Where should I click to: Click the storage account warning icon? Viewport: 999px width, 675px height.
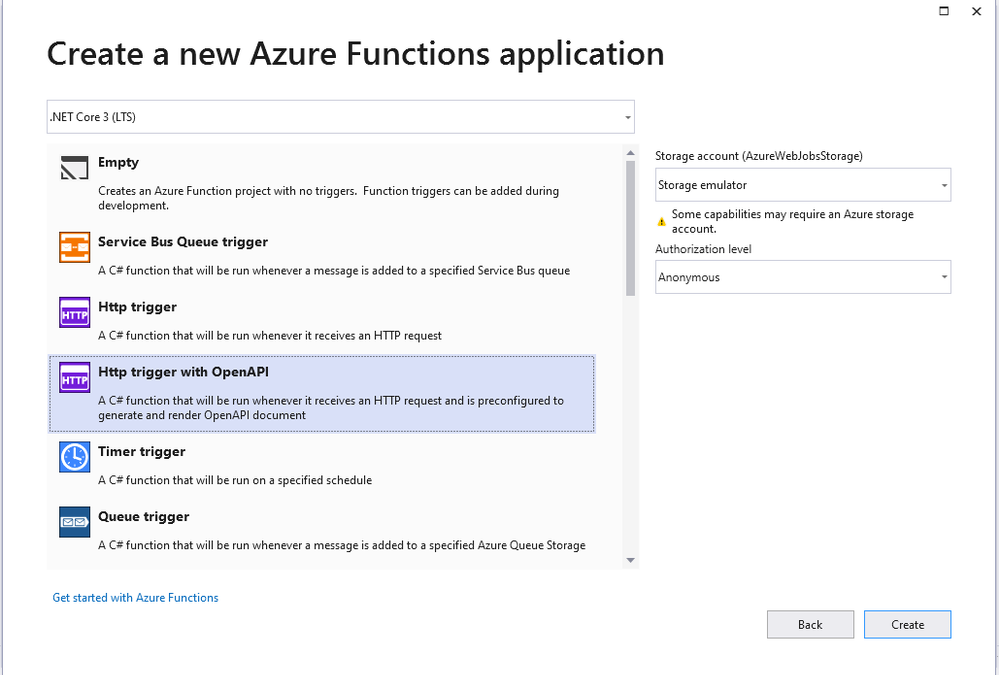[x=661, y=222]
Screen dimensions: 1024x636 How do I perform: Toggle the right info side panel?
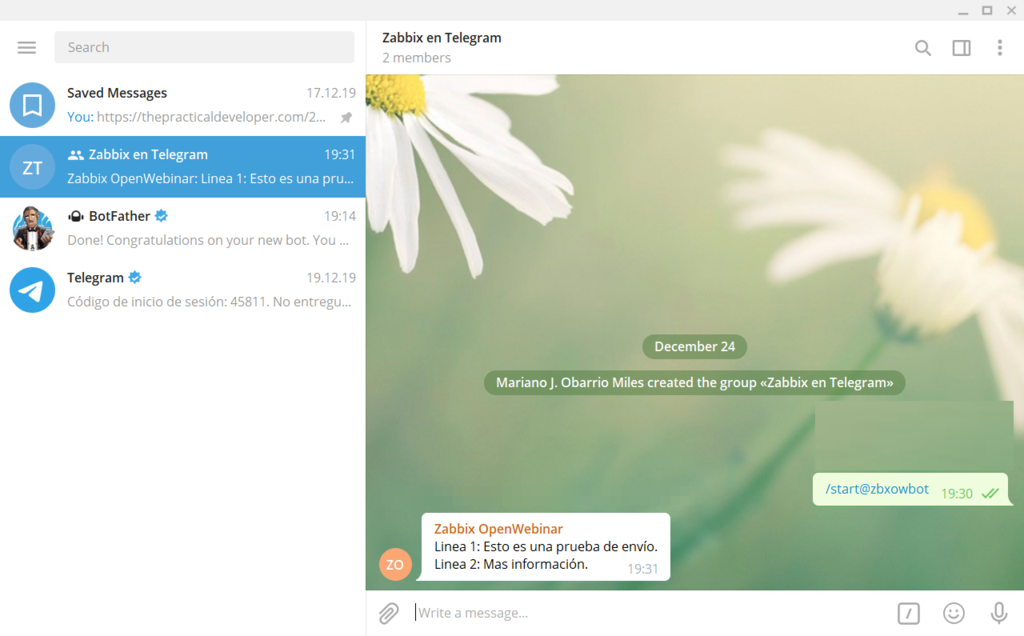[961, 48]
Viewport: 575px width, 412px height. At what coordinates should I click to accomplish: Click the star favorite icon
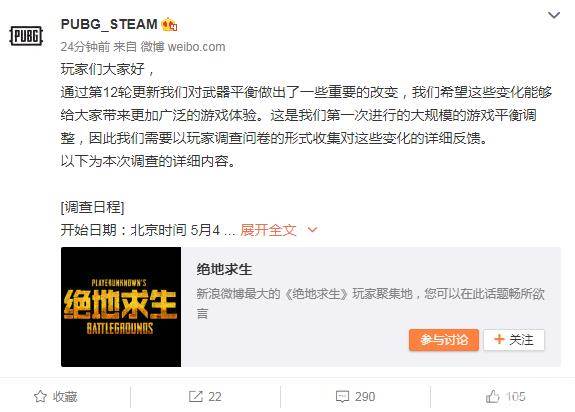(x=40, y=396)
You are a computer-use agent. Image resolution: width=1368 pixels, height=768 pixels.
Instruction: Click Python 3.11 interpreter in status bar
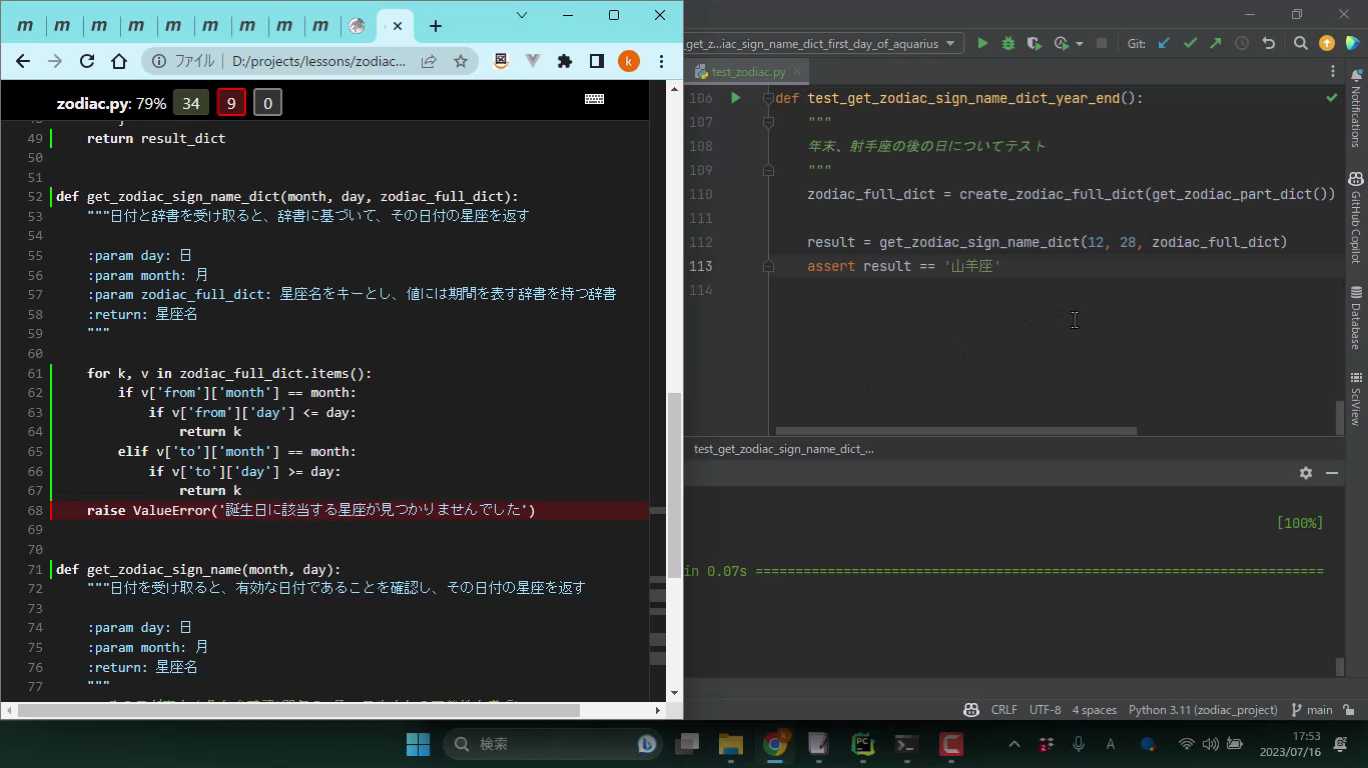point(1202,710)
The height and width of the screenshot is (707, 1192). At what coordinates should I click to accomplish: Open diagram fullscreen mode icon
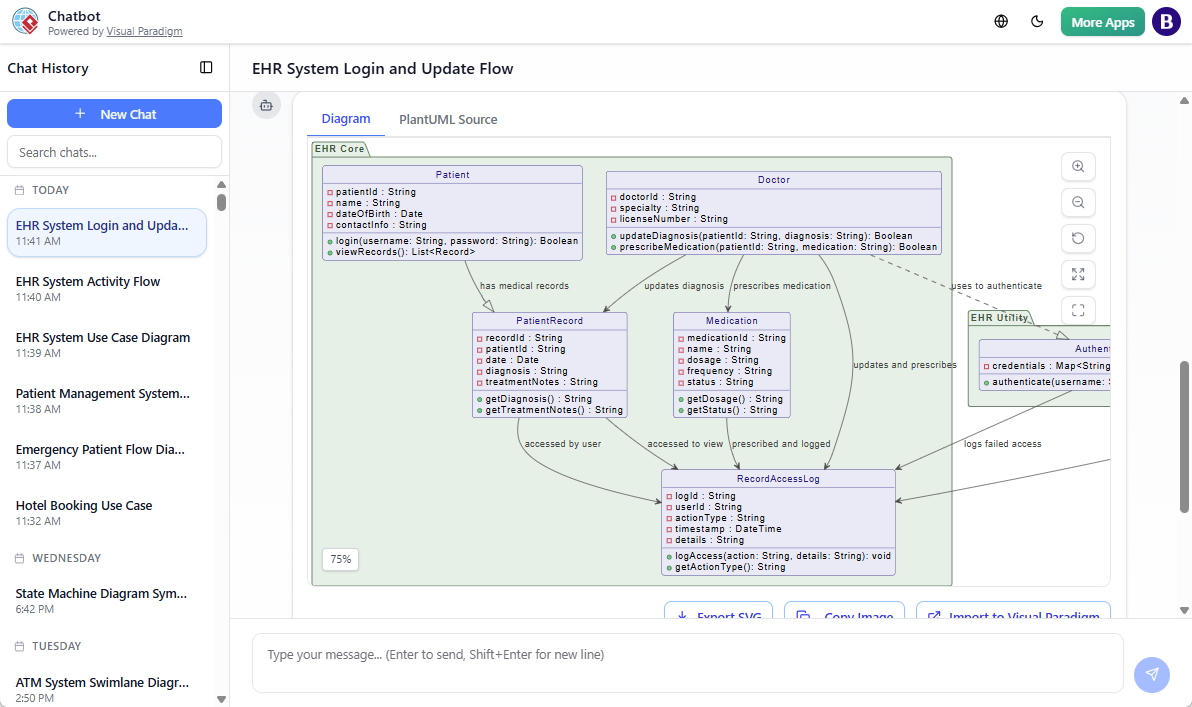1078,310
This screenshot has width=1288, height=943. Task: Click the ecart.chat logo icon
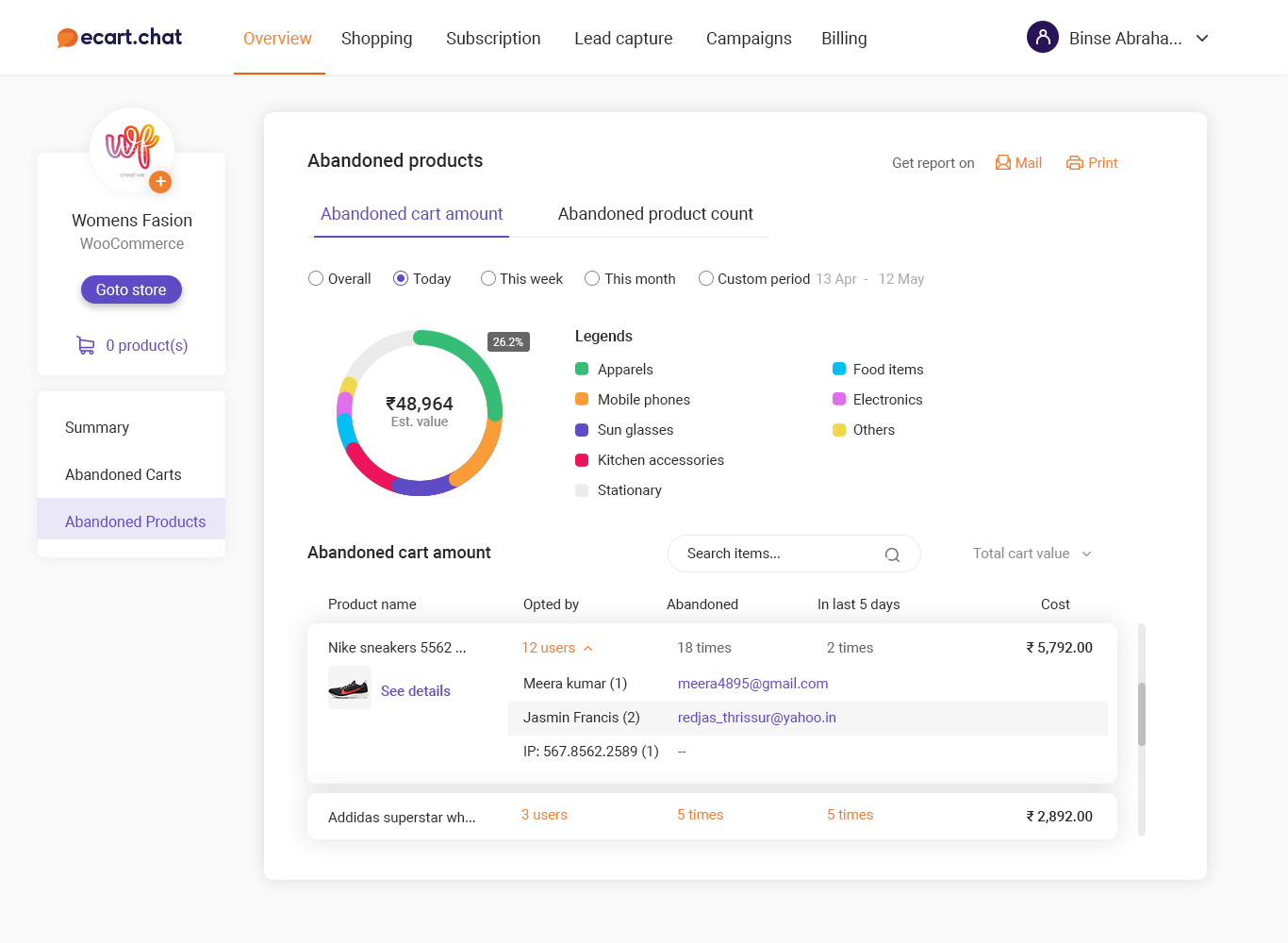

────

> Task details
Leave out the pictures, and retype exactly the lines from the one containing "You are a computer-use" through the final line of the data.

> Written response
You are a computer-use agent. Image resolution: width=1368 pixels, height=768 pixels.
Instruction: Click Python 3.11 interpreter in status bar
point(1202,710)
The height and width of the screenshot is (707, 1192). At what coordinates should I click to accomplish: Open diagram fullscreen mode icon
1078,310
This screenshot has width=1288, height=943. Task: Click the ecart.chat logo icon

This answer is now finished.